Scientific classification
- Kingdom: Animalia
- Phylum: Chordata
- Class: Actinopterygii
- Order: Acanthuriformes
- Family: Chaetodontidae
- Genus: Heniochus
- Species: H. pleurotaenia
- Binomial name: Heniochus pleurotaenia Ahl, 1923

= Heniochus pleurotaenia =

- Authority: Ahl, 1923
- Conservation status: LC

Species of fish

Heniochus pleurotaenia, the phantom bannerfish, is a marine fish belonging to the family Chaetodontidae, native from the central Indo-Pacific area.

==Description==
The phantom bannerfish is a small-sized fish that can reach a maximum length of 17 cm.

Its body is compressed laterally, with the first rays of its dorsal fin stretched in short white feather-like filaments.
The background color is white with light chocolate to dark areas and a brown face mask covering the mouth, eyes and reaches to the base of the first rays of the dorsal fin. Its stretched snout has a small terminal protractile mouth. A little horn adorns the axis between the eyes and a rounded frontal outgrowth gives the impression that the profile of its face is concave.
A second area forms an inverted "v" starting at the ventral fins and ending on the anal fin. A third chocolate area runs from the last rays of the dorsal fin to the base of caudal peduncle.

The phantom bannerfish can be confused with the very similar horned bannerfish, Heniochus varius, which however does not have the reversed "v" pattern on its sides. Juveniles who lack the white insert can be distinguished by the shorter extension of the first rays of the dorsal fin.

▶ WHAT YOU WILL DO
• A. Decide whether each statement below agrees with the phantom bannerfish article. Answer yes or no for each, and quote the article's deciding words exactly.
(i) The phantom bannerfish can grow to a maximum length of 17 cm.
(ii) The horned bannerfish has an inverted "v" pattern on its sides.
(iii) The phantom bannerfish has a large mouth.
• B. Extend the phantom bannerfish article beyond its final sentence.

▶ RECORDS PROVIDED

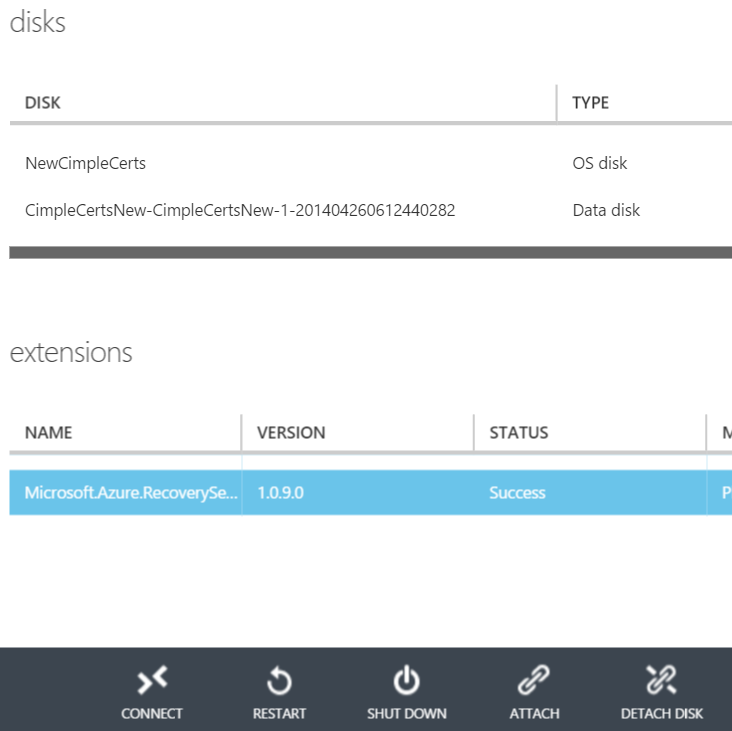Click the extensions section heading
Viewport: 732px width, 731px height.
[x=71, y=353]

---

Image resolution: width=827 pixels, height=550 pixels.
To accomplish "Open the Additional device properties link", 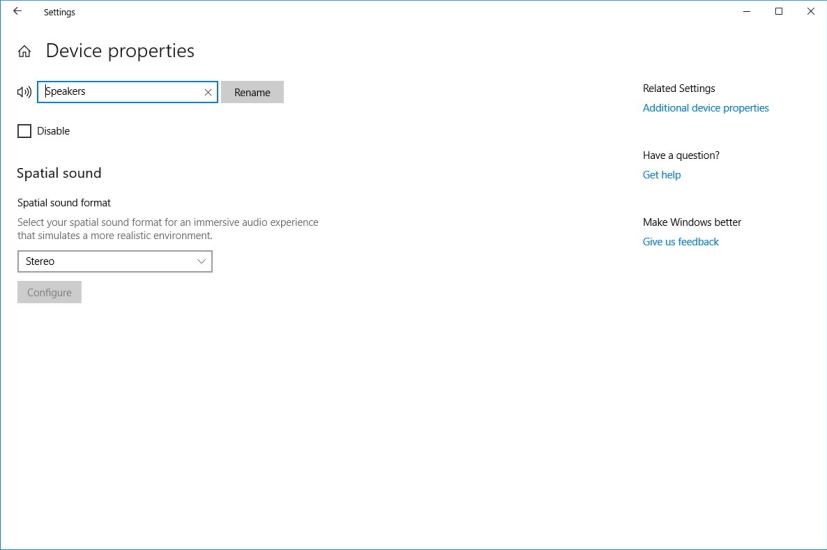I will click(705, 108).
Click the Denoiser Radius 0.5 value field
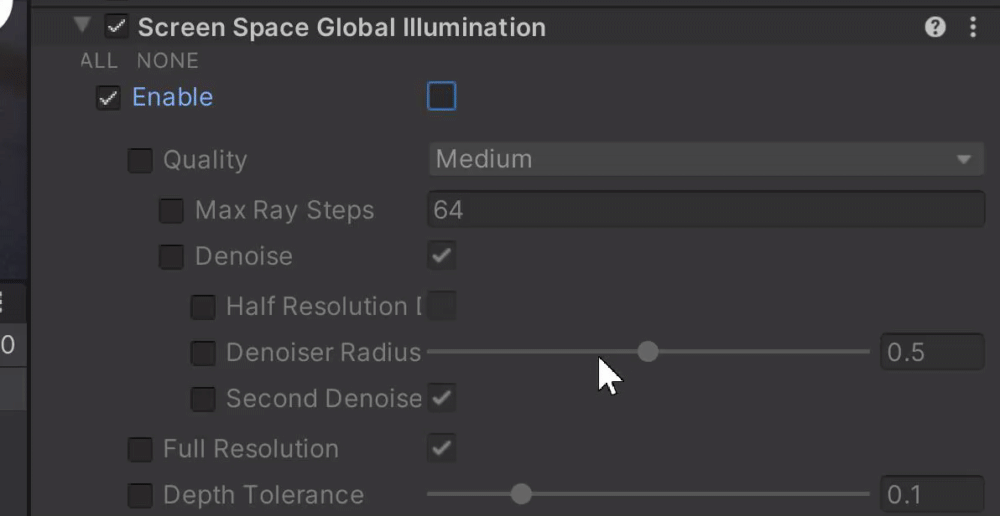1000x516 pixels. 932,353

---

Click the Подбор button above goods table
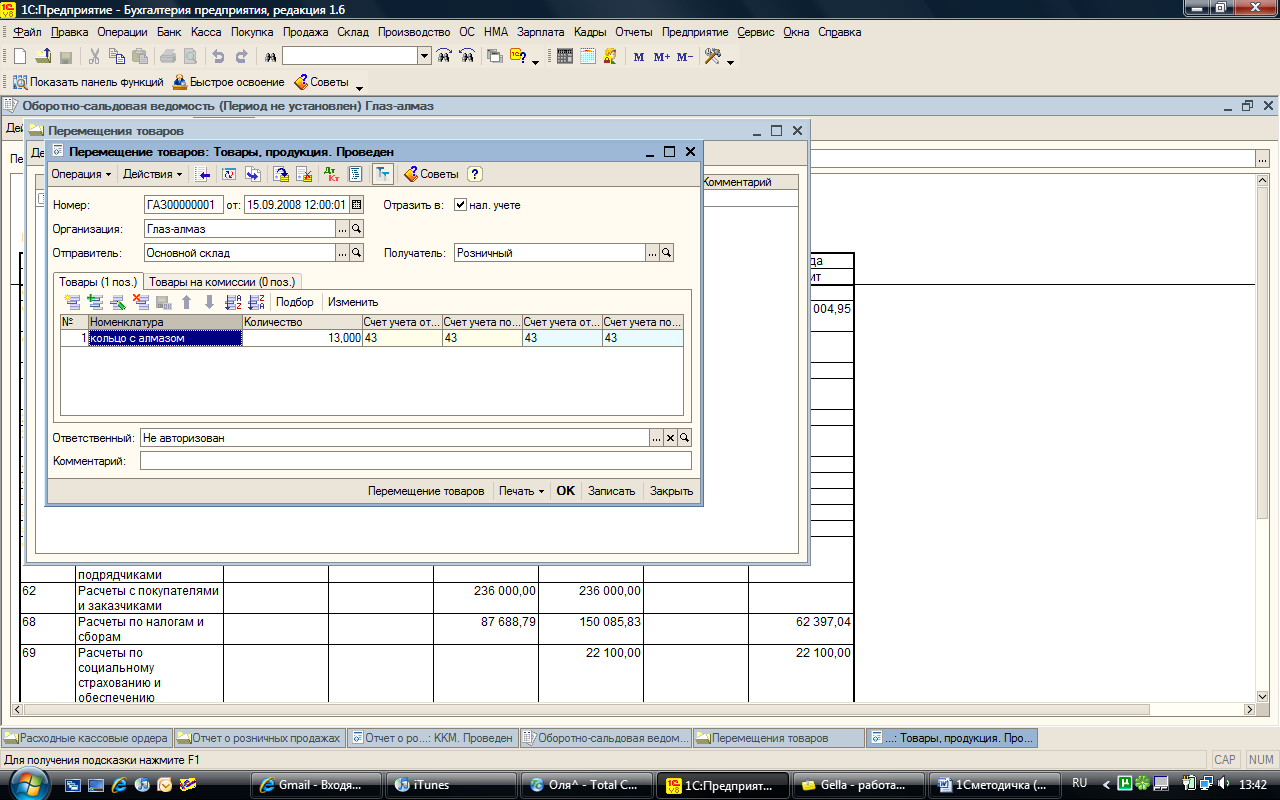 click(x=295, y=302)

▶ YOUR RESPONSES
• A.
(i) Yes: "can reach a maximum length of 17 cm"
(ii) No: "which however does not have the reversed "v" pattern on its sides"
(iii) No: "a small terminal protractile mouth"

• B.
==Distribution and habitat==
The phantom bannerfish is widespread throughout the tropical and subtropical waters of the central Indo-Pacific from the Maldives to the western coast of Thailand and from the south tip of India to Java (Indonesia). It inhabits areas rich in coral in shallow lagoons and external reef slopes from the surface to a depth of 25 meters.

==Habitat and biology==
Heniochus pleurotaenia is found in coral-rich areas of lagoons and seaward reefs where it occurs in pairs or aggregations. In Indonesia it is normally observed in pairs in coastal waters while in offshore areas these fish may aggregate to create schools and in some areas, such as the Maldives, they can be seen in very large schools. The phantom bannerfish are found at various depths, they are frequently on shallow reef crest which are subject to surge. They seem to prefer mixed algae and coral habitats down to depths of 15 m but are also found in deeper, offshore waters. This is an oviparous species which forms pairs during breeding.

==Conservation status==
In some geographic areas, the phantom bannerfish is occasionally harvested for the aquarium trade, however, the species does not currently appear threatened and is listed as Least Concern (LC) by the IUCN.